- _Material supplied_:

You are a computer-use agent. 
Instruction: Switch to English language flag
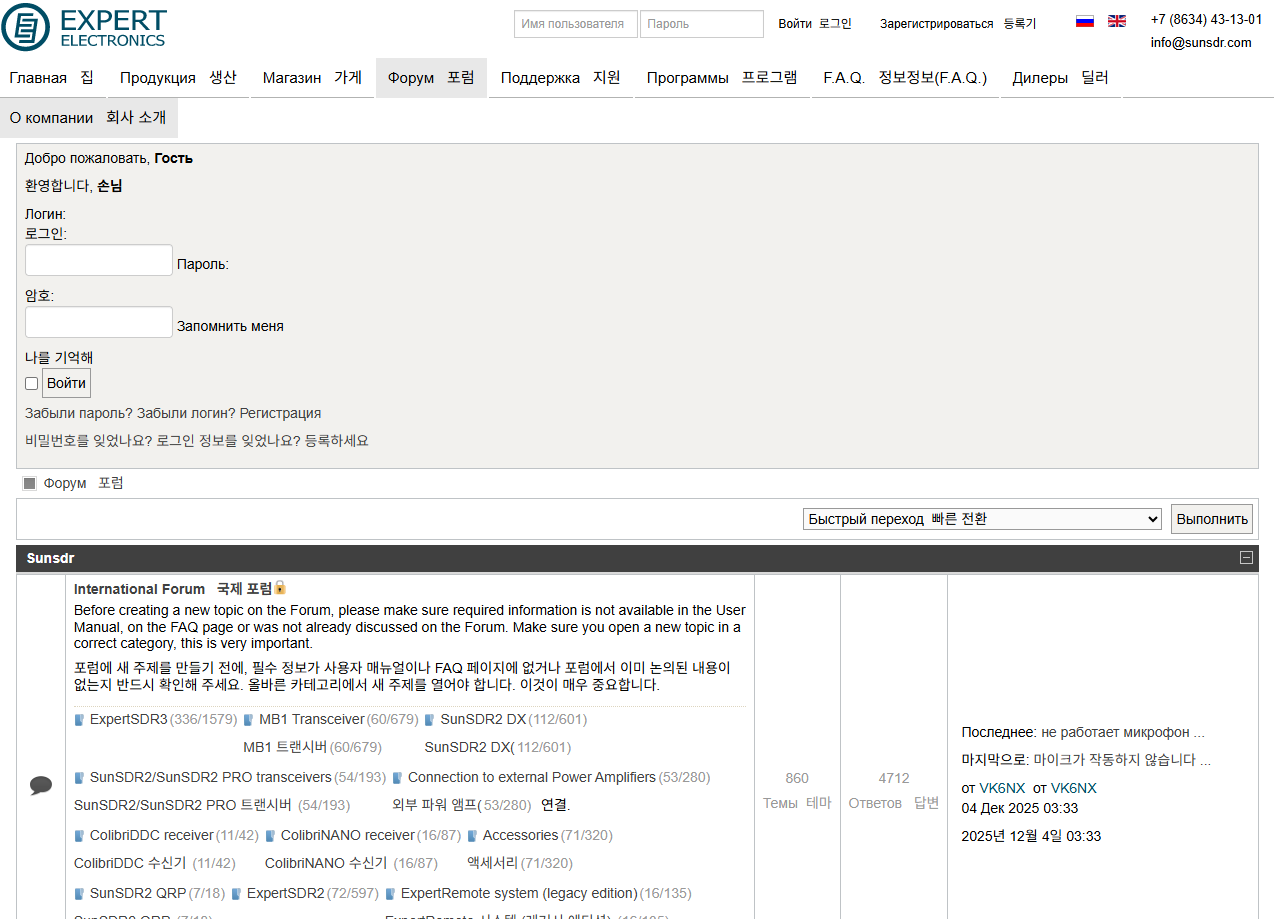pyautogui.click(x=1116, y=21)
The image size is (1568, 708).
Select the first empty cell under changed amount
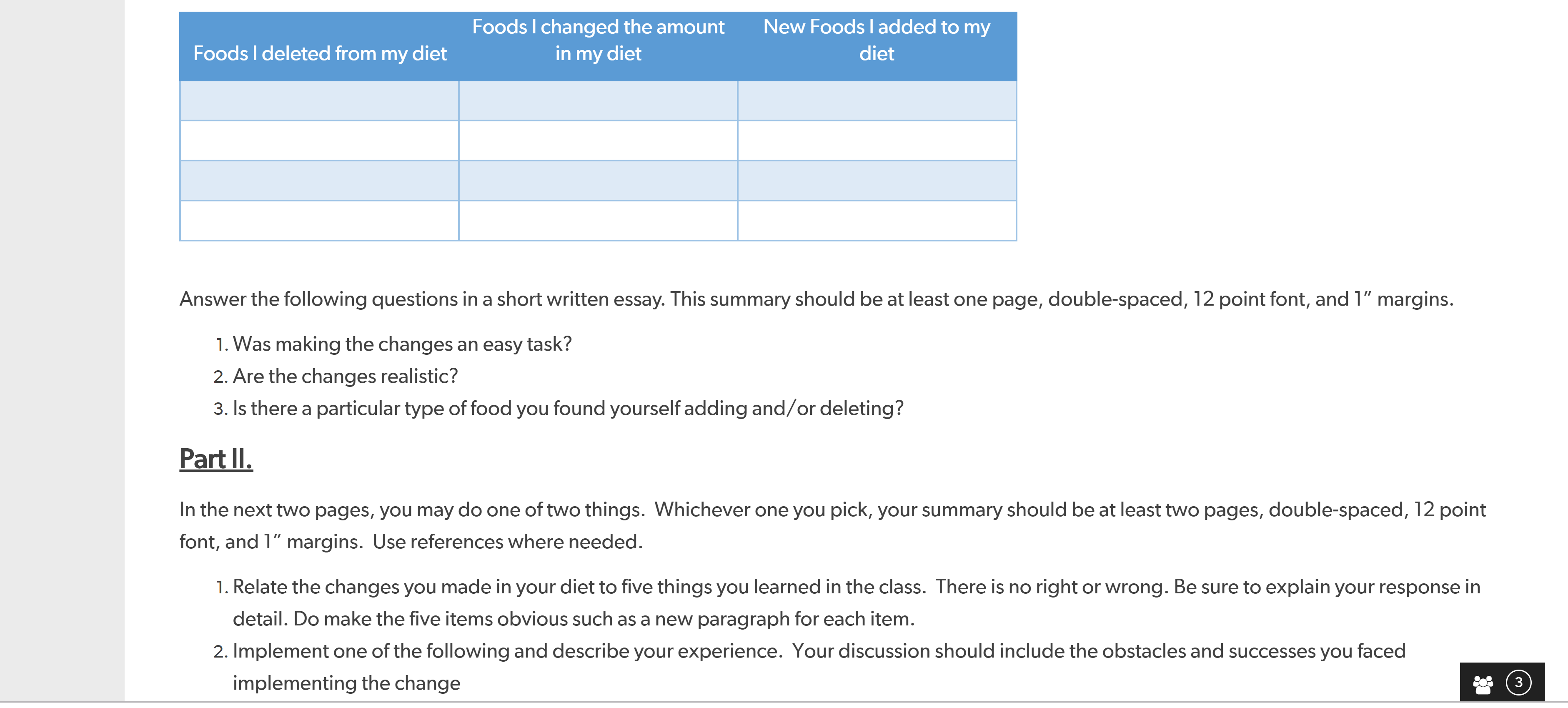pos(598,101)
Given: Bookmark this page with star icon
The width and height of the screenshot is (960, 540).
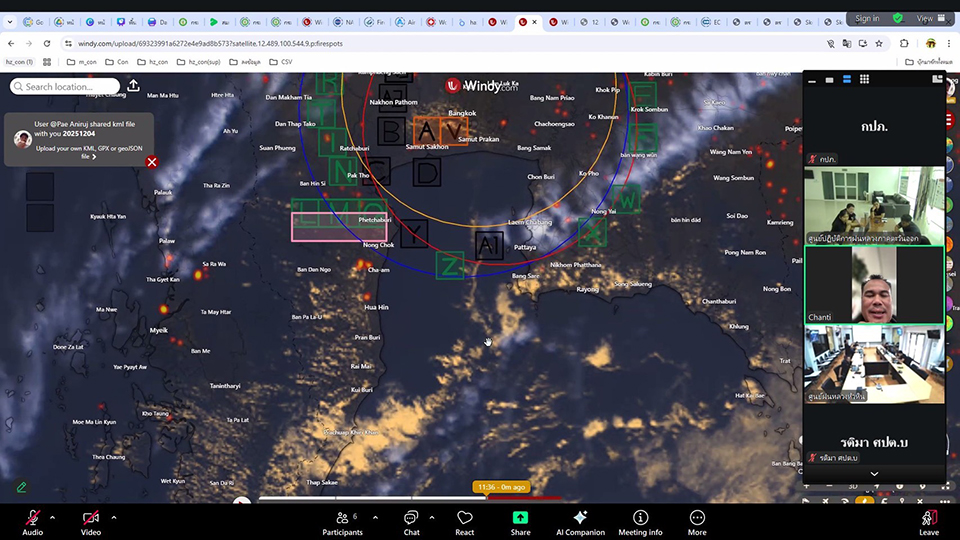Looking at the screenshot, I should 879,43.
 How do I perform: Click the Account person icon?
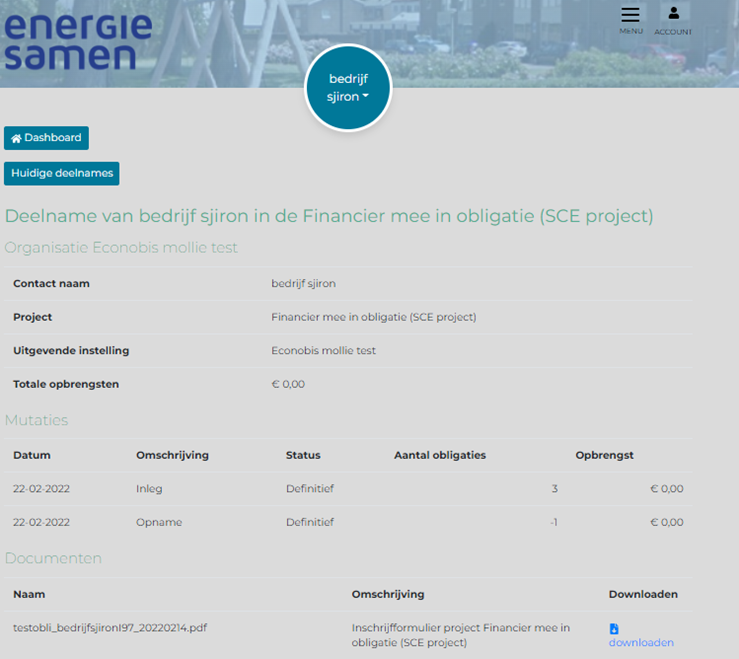point(673,14)
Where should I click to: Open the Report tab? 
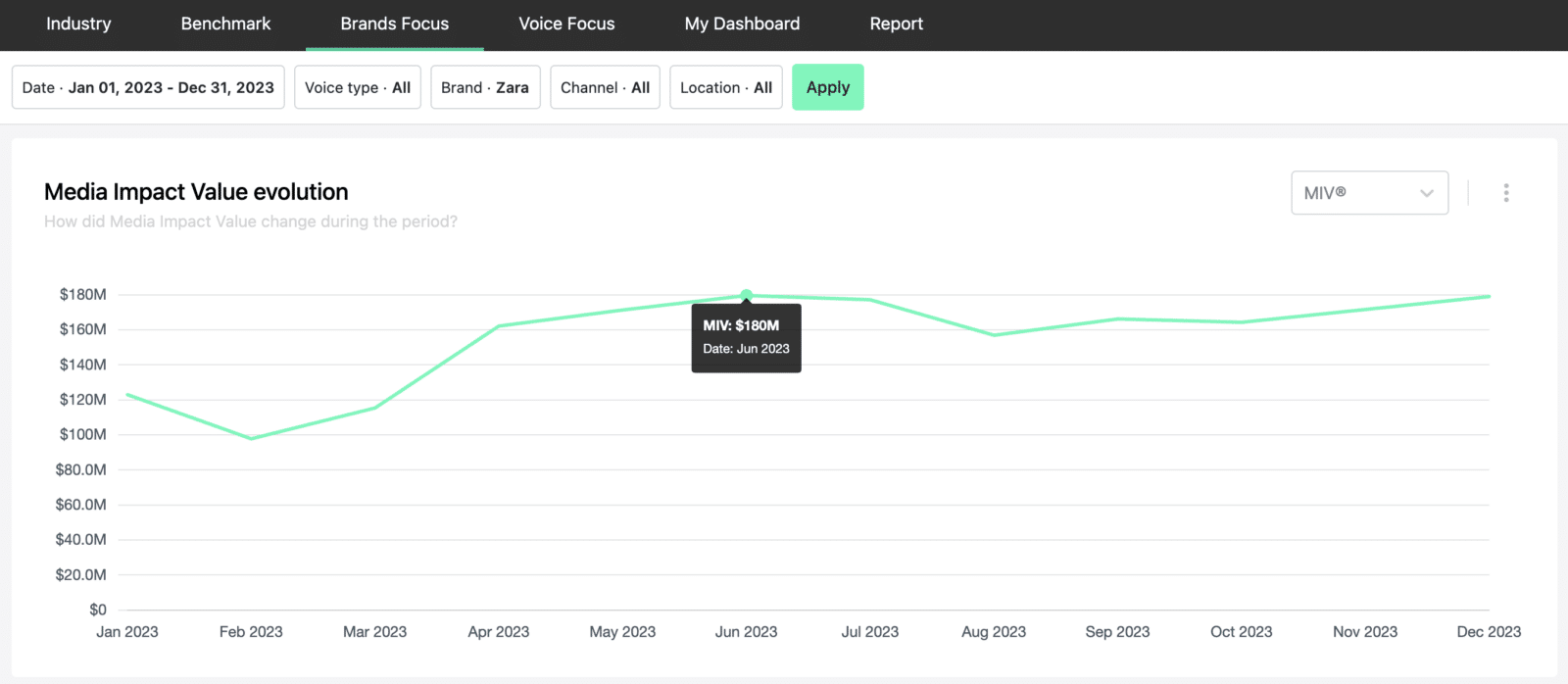pos(896,24)
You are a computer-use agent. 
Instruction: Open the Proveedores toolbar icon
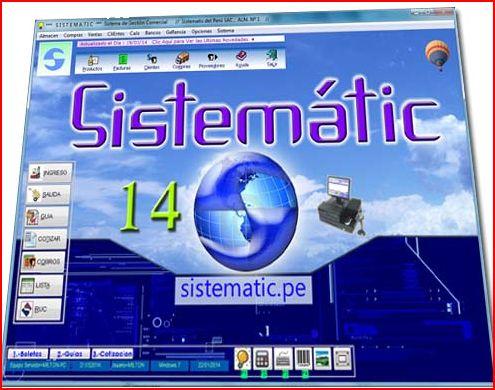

- _Problem description_: Keep the pictures out and print all the records exactly as they are.

- _Exercise answer_:
You are a computer-use agent. 
Instruction: Switch to English language flag
pyautogui.click(x=1116, y=21)
The image size is (1568, 708).
Select the first empty cell under changed amount
pos(598,101)
Given: Bookmark this page with star icon
The width and height of the screenshot is (960, 540).
Looking at the screenshot, I should 879,43.
 How do I perform: Click the Account person icon?
point(673,14)
Where should I click to: Open the Report tab? 
pos(896,24)
You are a computer-use agent. 
Instruction: Open the Proveedores toolbar icon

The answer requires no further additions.